Il est à remarquer que dans tous les temps on a considéré comme des bienfaiteurs de l’humanité ceux qui ont inventé des armes plus meurtrières que celles dont on se servait auparavant. Lucrèce, à la suite du morceau que nous venons de citer, parle de la découverte des armes de fer, du même ton que l’auteur qui cite Paléphate, et pas un historien de l’antiquité n’a refusé des éloges aux capitaines qui ont imaginé de nouveaux moyens de destruction. C’est qu’au fond il est certain que les batailles deviennent d’autant moins sanglantes, que les armes dont on se sert sont plus expéditives. On peut voir, entr’autres, sur ce sujet, les réflexions de Condorcet, à propos de l’invention de la poudre à canon, dans son Esquisse d’un tableau historique des progrès de l’esprit humain.
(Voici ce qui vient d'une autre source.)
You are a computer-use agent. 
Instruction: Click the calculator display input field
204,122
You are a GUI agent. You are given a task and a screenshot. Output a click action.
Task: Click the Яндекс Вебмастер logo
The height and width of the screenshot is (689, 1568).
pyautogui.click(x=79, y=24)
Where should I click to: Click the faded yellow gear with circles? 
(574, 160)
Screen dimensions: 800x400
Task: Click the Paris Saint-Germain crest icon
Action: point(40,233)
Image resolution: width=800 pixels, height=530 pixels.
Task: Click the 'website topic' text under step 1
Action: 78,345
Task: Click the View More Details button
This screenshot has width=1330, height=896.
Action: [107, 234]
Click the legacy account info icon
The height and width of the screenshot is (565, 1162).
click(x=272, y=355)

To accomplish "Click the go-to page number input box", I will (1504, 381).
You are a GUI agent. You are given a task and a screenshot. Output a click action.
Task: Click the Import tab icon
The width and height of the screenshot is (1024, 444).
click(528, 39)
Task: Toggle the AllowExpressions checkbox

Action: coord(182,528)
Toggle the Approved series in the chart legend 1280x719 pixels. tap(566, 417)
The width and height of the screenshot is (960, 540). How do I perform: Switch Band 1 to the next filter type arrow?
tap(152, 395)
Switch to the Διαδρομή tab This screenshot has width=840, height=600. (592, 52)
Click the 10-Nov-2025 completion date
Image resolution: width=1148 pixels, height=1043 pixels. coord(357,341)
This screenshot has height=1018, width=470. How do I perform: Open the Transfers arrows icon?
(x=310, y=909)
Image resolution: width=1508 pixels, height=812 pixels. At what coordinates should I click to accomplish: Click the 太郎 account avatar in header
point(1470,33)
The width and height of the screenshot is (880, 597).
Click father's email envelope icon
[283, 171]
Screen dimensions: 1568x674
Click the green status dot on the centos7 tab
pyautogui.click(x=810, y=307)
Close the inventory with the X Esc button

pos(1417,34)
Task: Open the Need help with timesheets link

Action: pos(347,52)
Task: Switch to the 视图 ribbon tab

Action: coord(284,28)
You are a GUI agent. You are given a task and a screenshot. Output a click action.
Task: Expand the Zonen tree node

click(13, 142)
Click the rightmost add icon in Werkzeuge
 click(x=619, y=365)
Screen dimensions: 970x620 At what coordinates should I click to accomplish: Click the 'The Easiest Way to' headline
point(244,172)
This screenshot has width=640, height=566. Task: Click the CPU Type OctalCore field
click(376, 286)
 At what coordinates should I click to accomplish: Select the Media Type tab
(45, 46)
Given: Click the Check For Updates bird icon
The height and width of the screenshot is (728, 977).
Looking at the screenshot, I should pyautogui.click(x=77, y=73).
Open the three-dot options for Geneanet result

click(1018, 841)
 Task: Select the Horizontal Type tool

Goguet remarque que, dans Homère, au temps de la guerre de Troie, non-seulement les armes, mais encore les outils et tous les instruments des arts mécaniques étaient de cuivre (2e  époque, liv. II, tom. 2, p. 206). Hésiode avait dit aussi dans les travaux et les jours (v. 134-135) que les armes d’airain (de cuivre) avaient précédé la découverte du fer ; et le fer devait, en effet, être découvert un des derniers, ne se trouvant pas, comme l’or, l’argent et le cuivre, à l’état de lingots naturels (v. Goguet et en outre Hausman, de Arte ferri conficiendi veterum, commentat. societ. Gotting. rec. vol. IV, 1816-1818, p. 6).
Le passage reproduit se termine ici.